BLAS is not just OpenBLAS: it's NETLIB, ATLAS, BLIS, IBM ESSL, Intel MKL, Eigen, and others. We, and other vendors adding low-precision features, were and are trying to ensure compatibility across the spectrum of packages.

Martin, Guobing, and Conrad are welcome to contact ICL, join the conversation and help to coordinate this space. Pointing fingers and recommending unilateral action is not productive.

martin-frbg commented 4 years ago

https://github.com/xianyi/OpenBLAS/issues/2767#issuecomment-671896840 is certainly open to (mis)interpretation. I had hoped that the naming would have been agreed on (and perhaps publicized in whatever the usual manner, if any) by "vendors" and other interested parties by the time the contribution got merged, and not have this devolve into a company grandstanding contest before the new functionality got even one user. Keeping the number of unresolved technical issues in check is hard enough as it is.

quickwritereader commented 4 years ago

Though I'm not entitled to give opinions on these matters, I think the importance of the names and letters choice is irrelevant here. The most important thing is should be having standardized mangled entry names.
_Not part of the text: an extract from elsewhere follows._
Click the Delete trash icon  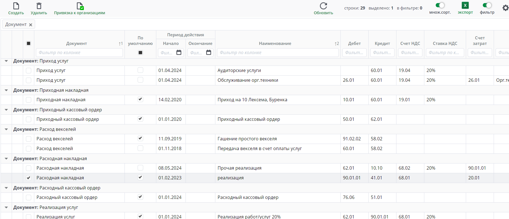pos(39,6)
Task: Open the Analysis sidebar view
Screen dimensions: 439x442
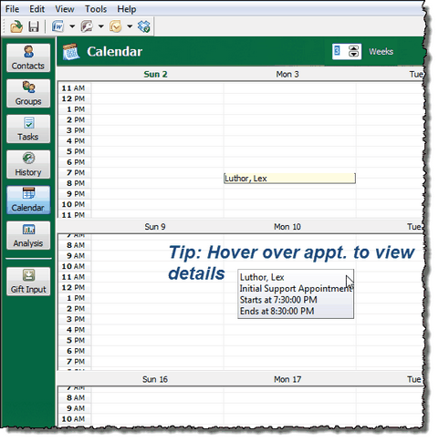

The ones who want friendly names could write generators to produce. so I believe the OpenBlas team should adopt suggested names and concentrate on performance

edelsohn commented 4 years ago

We thought that the names and semantics for reduced precision that IBM contributed to OpenBLAS had the agreement of ICL. The IBM team will work with OpenBLAS to update the APIs and implementation so that they are compatible with the definitions being adopted by ICL and other packages.

Guobing-Chen commented 4 years ago

Just re-read all the comments, though that I am already working on new bfloat16 functions with 'sh' prefix...

One question to @edelsohn, could you show more detail on in which place/doc ICL approved to use the 'h' prefix? I have this question because @mgates3 said in comments that there is no standard and will not be standard single letter like 'h', and the trending is with more comprehensive name in BLAS G2 which is working in progress. As @mgates3 comes from ICL, you two's comments seem a bit conflict.

conradsnicta commented 4 years ago

@edelsohn We may need to clarify the timeline and what exactly has been proposed by who (and to who). I agree with @Guobing-Chen about the need for a specific document for the proposed naming, and how this doesn't conflict with both the comment by @mgates3: "... likely will never standardize on h for half ..." and the proposal given in http://goo.gl/D1UKnw

The landscape of precisions has become more complicated than when ICL provided the guidance (...) Because of the rapid changes in hardware and use in ML/DL algorithms, this field is evolving rapidly.

I'm not sure I agree with assertion about all of this being "complicated" and "rapid". bfloat16 has been around for a while now, and IEEE half precision floating point has been around for even longer. These are clearly two well-known, valid and separate formats to represent floating point numbers stored in 16 bit. I don't see why all of a sudden there should be a mad rush to implement a half-baked proposal (no pun intended) that confuses between the two formats.

martin-frbg commented 4 years ago

I suspect the impetus comes from recent implementations of bfloat16 operations in CPU rather than GPU hardware that are assumed to become a strong selling point for certain high-end processors. And I must admit that I am not even aware who still uses IEEE half precision nowadays - I remember it from GPU shaders but never saw it in any of the scientific and engineering fields I came into contact with over the years. There will probably be important ones, and in any case creating confusion among such a mixed userbase as OpenBLAS is likely to have is certainly not a good start. (Which is why I am a bit unhappy with the current situation, though we may have arrived at it through a series of honest misunderstandings. For all the merits of the next-gen naming proposal, I suspect it will be years to its wide-spread adoption while what is needed is an acceptable solution for now, for both "AI" and "IEEE" camps, in the current F77 alphabet soup style.)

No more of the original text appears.